# Taco zone control blowing fuses



## Hoosier Plumber

First let me confess my boiler control knowledge is not the greatest. 

Installers new Lochinvar Solution boiler In a house last week. It has 5 zone valves so a control box seemed like a good idea. 

Did a power check mid way through and only had stats, circ pump, aqua stat hooked up. Did not have any wires ran to boiler or zone valves. I'm fairly certain that is when the fuses blew. 

Today we were there to finish up and got all wiring wrapped up and discovered the blown fuses. Put replacements in and they popped. 

Verified 120 volts incoming. 27 after transformers feeding board. 

Taco says pull everything and put it back one at a time as there is back feeding. 

Not sure how that is possible as the stats are old mecury, and when the fuses originally blew the zones were not powered. 

Thoughts?


----------



## newyorkcity

Need pics. The "control box" you are referring to is a zone valve switching relay?


----------



## Hoosier Plumber

Sorry, will have to get pics next week. 

The guy at the electrical supply house looked at the fuse and said it was a .5 amp, not a 5 amp like I thought the box said. 

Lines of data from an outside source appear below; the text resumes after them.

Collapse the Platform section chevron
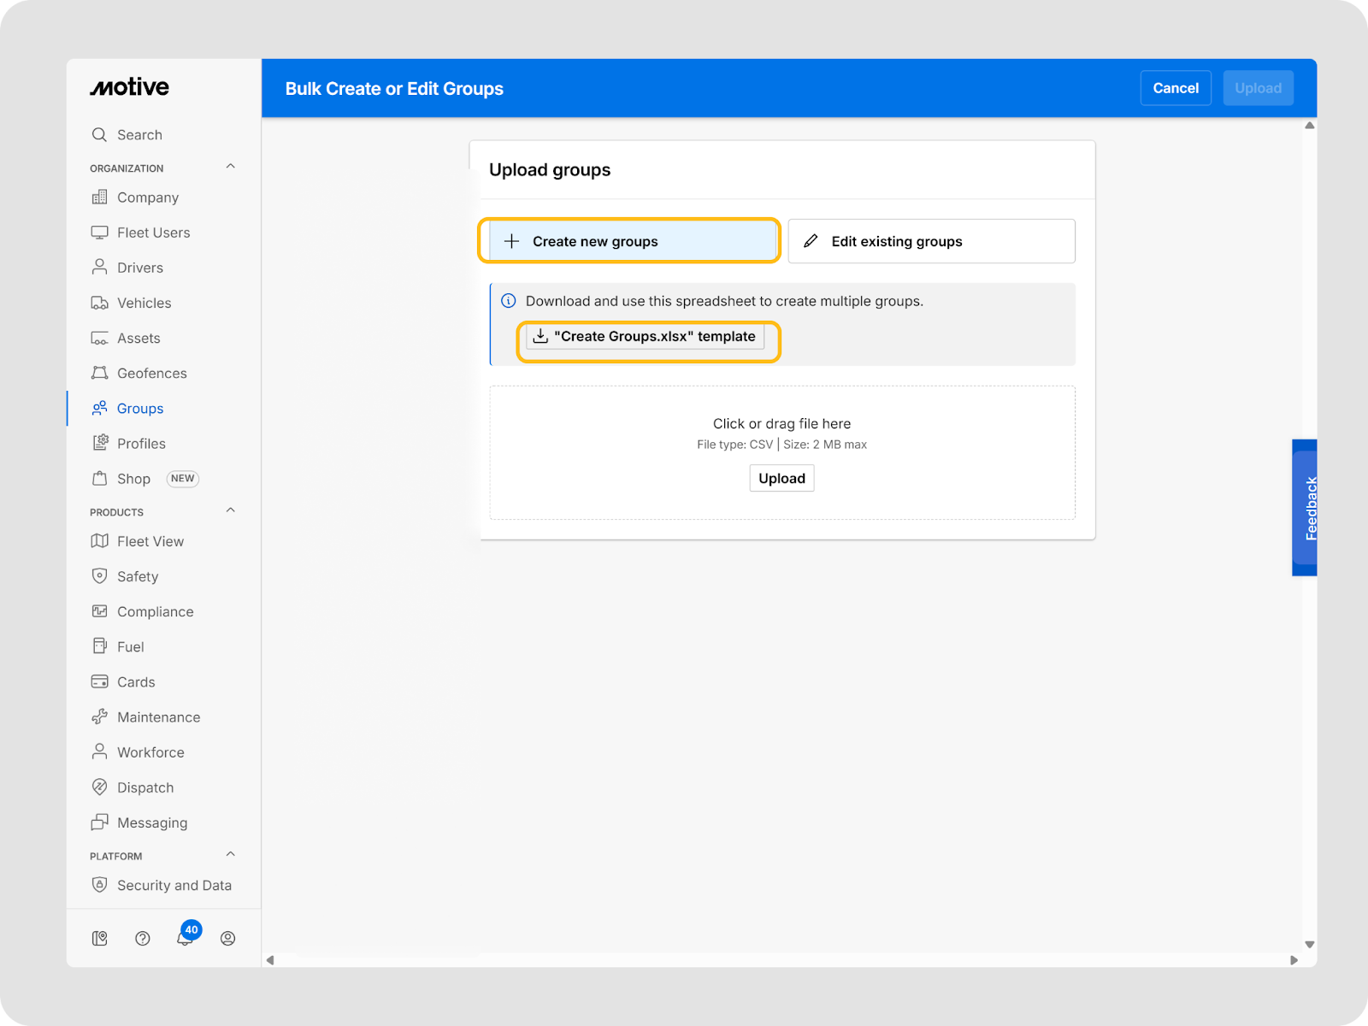Screen dimensions: 1368x1026 click(230, 854)
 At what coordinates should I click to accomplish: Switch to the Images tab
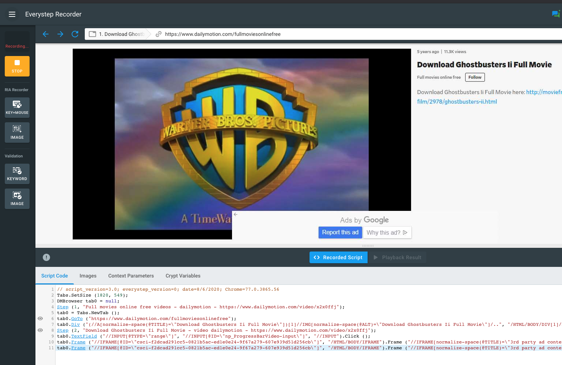pos(88,276)
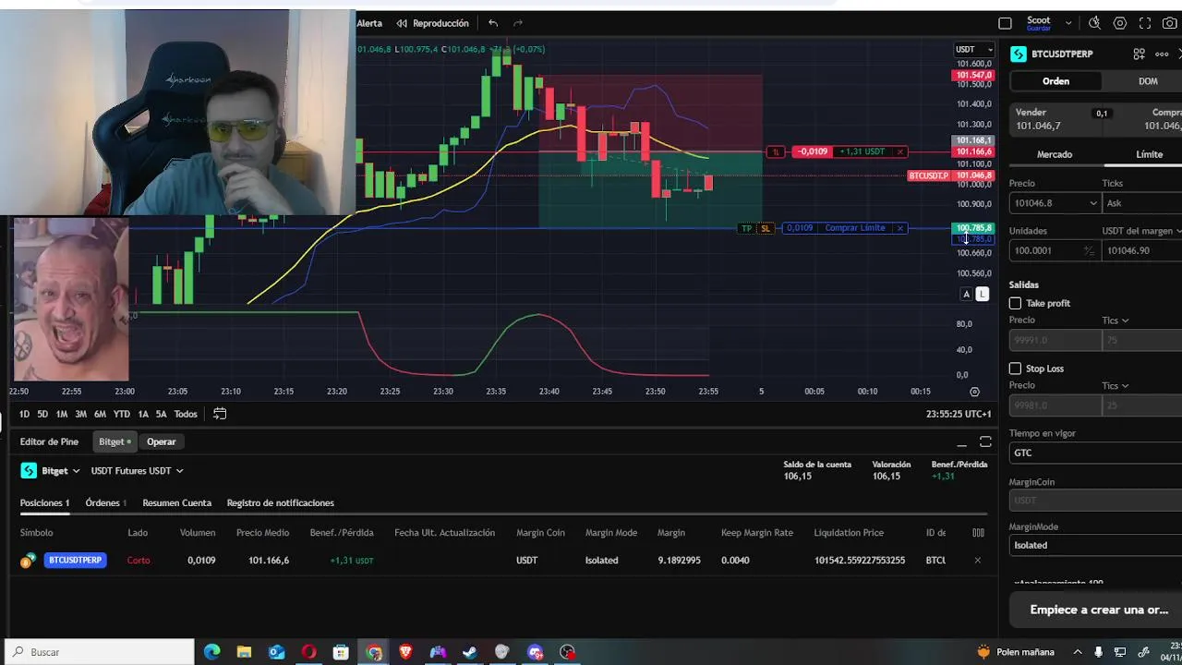Expand the USDT Futures USDT account selector
This screenshot has height=665, width=1182.
pos(137,471)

Looking it up now. I know the fuse is small, but .5 seems a bit low.


----------



## Hoosier Plumber

Taco ZVC406-4 

6 Zone with priority. 

It does look like we have .5 amp fuses not 5 amp as per the specs.


----------



## shlomy81

U probably have zone valve motors pulling to much amp, check resistant on the motor wire u could find the bad ones


----------



## Catlin987987

Do they have end switches? Might have wired up the power to the end switch instead of the power.


----------



## Hoosier Plumber

Update:

We finally got the problems solved and the boiler firing, or so we thought. 

Everything is wired as per the instructions and then yesterday one of the transformers blew while I was standing there looking at it.


----------